Burgess & Rosen continue:
“Actually, there is not one programme of nominalistic reinterpretation or reconstrual, but several, since nominalism is a loose cluster of positions, and different nominalists prefer quite different strategies and methods.”
Yes, that is what Burgess & Rosen like to assert, but the simple denial that mathematical entities have any existence independently of any finite definition is a very straightforward notion and defining a group of people who hold such tenets presents no difficulty whatsoever.
The fact is that the literature is replete with extremely poor arguments and vaguely stated assertions. It’s easy for a Christian to fill a book with feeble arguments against the existence of a god, but it’s a classic error of logic to conclude that that implies that there must be a god. In the same way, it’s easy for Burgess and Rosen to fill up their book with instances of extremely poor arguments against Platonism, (Footnote: Examples of such poor arguments are various arguments against The Indispensability Argument.
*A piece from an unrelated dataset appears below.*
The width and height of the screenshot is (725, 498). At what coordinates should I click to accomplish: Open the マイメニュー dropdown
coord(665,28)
Indispensability arguments don’t have any clear definable core rationale, so to engage in detailed discussion regarding the vague assertions in such arguments inevitably results in verbose bullshit on both sides.) and in precisely the same way, it would be a classic error of logic to then conclude that Platonism is necessarily true. (Footnote: In any case, it is easy to show that mathematical Platonism is inherently contradictory, see for example The Courant & Robbins Contradiction, Lebesgue Measure, Sums of infinitely many fractions: 1, Sums of infinitely many fractions: 2, Assuming that the diagonal number “exists”.)
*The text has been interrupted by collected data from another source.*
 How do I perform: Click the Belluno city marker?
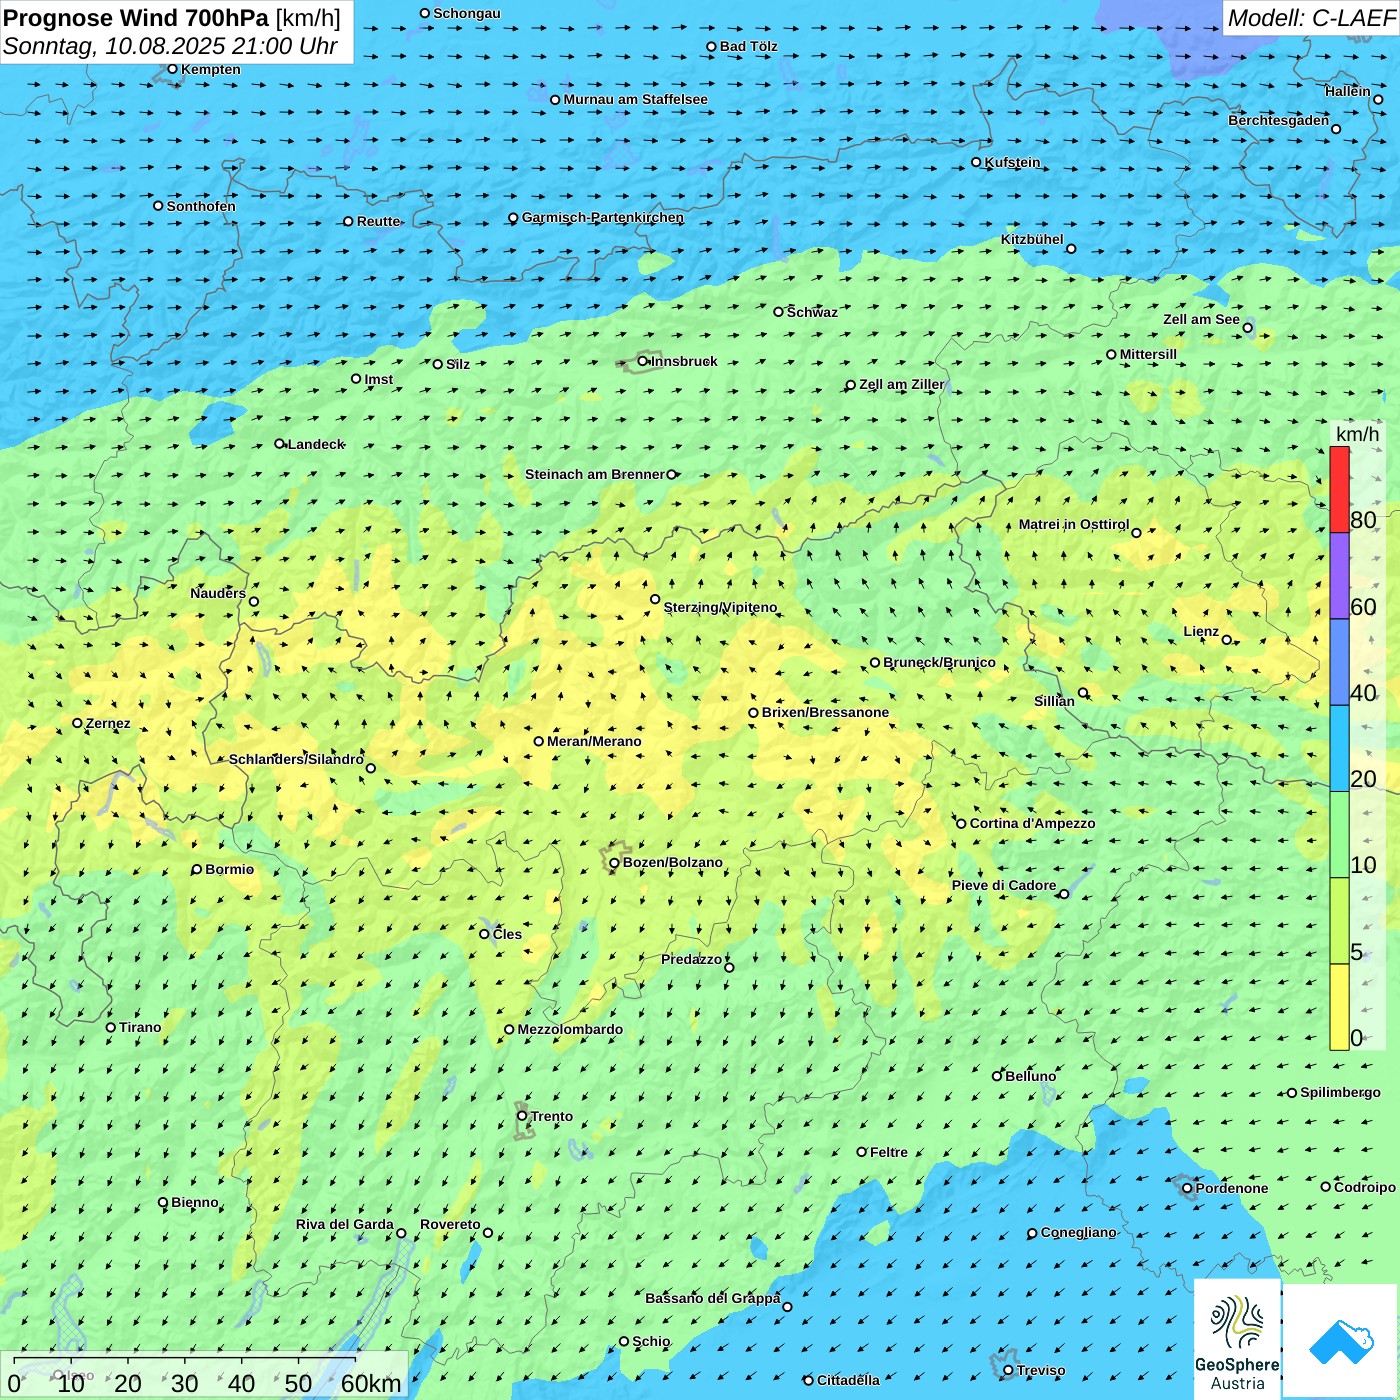pos(997,1076)
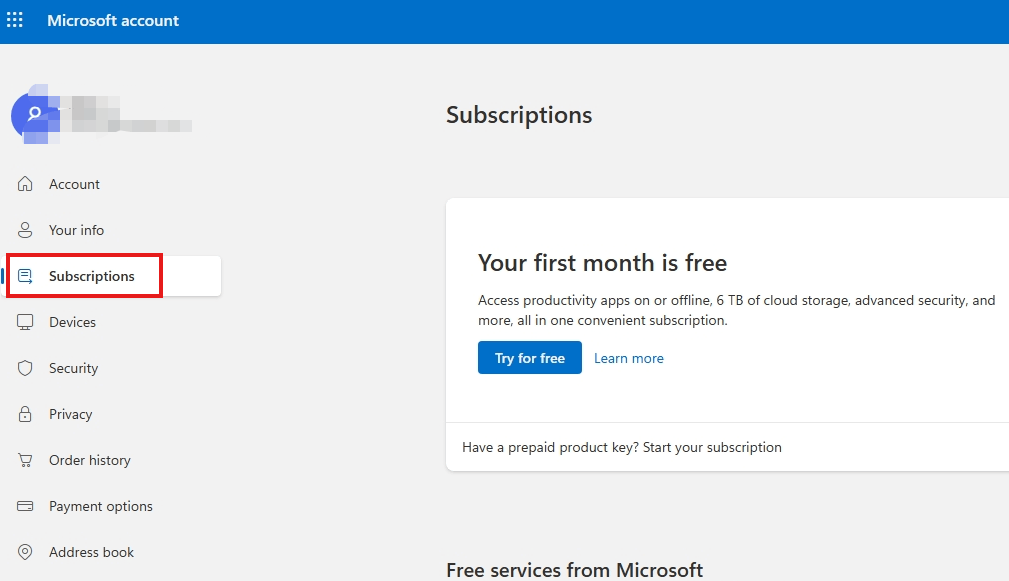This screenshot has height=581, width=1009.
Task: Follow the Learn more link
Action: 629,358
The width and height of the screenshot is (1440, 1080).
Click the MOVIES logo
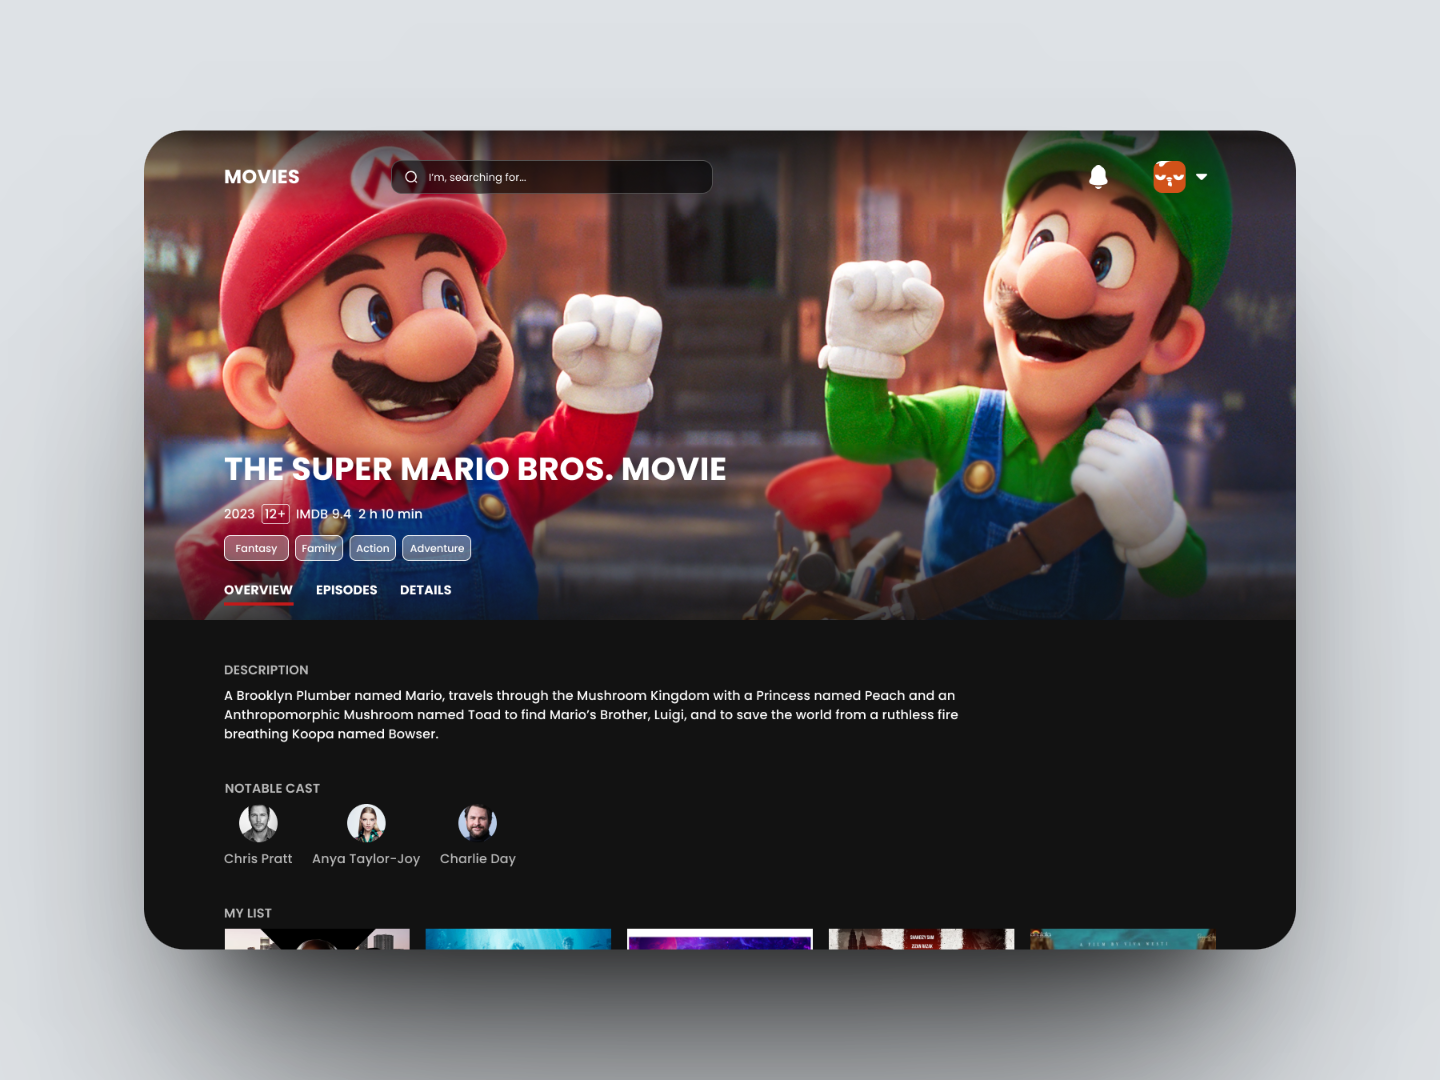coord(261,176)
Further on in their introduction, while Burgess & Rosen glibly state that “a nominalist is one who denies that abstract entities exist”, they continually twist that straightforward statement by an incessant muddying of the waters. They continually imply that whenever a non-Platonist refers to an abstract concept, he must be in some way invoking the existence of an independent non-physical thing that “is” that abstract concept, whereas the reality is that for the non-Platonist, the abstract concept is simply a mental concept that has been encapsulated by a combination of words of some language.
Burgess & Rosen go on to say:
“We say, for instance, that Jane Austen wrote six novels; and in so saying we appear to imply the existence of the six novels that Jane Austen wrote. But just what are these novels? Austen wrote the novels by writing certain manuscripts. Yet the novels are not the author’s manuscripts. A novel, at least once it has been published, does not cease to exist if the original manuscript is destroyed. One reads the novels by reading certain hardcovers or paperbacks. Yet the novels are not the hardcovers or paperbacks. If one borrows a paperback of Emma, reads it, buys a hardcover, and reads that, then one has read not two novels, but one novel twice. The novels, whatever they may be, are not made of paper and ink. They are not ordinary things: they are not things of the sort philosophers call concrete.”
This is classic case of straw man construction - construct a scenario complete with various assumptions that are in accordance with the authors’ inherent bias, and present it as a reasoned argument. Each Austen novel is simply a sequence of words of English, and the presumption in any reference to that novel existing includes a presumption that at least one physical copy exists in some form. (Footnote: A film or play based on the novel, however faithfully done, is not the novel. And a translation is not the novel, although a reasonable imitation of the original might be created from it, that would not be the actual novel.) Austen’s novels are simply an instance of where there are multiple physical containers of a certain collection of information, where the actual physical form of the containers do not need to be identical. There is no need for the notion that there “exists” somewhere in some ethereal non-physical sense a “thing” that constitutes the information content of the novel.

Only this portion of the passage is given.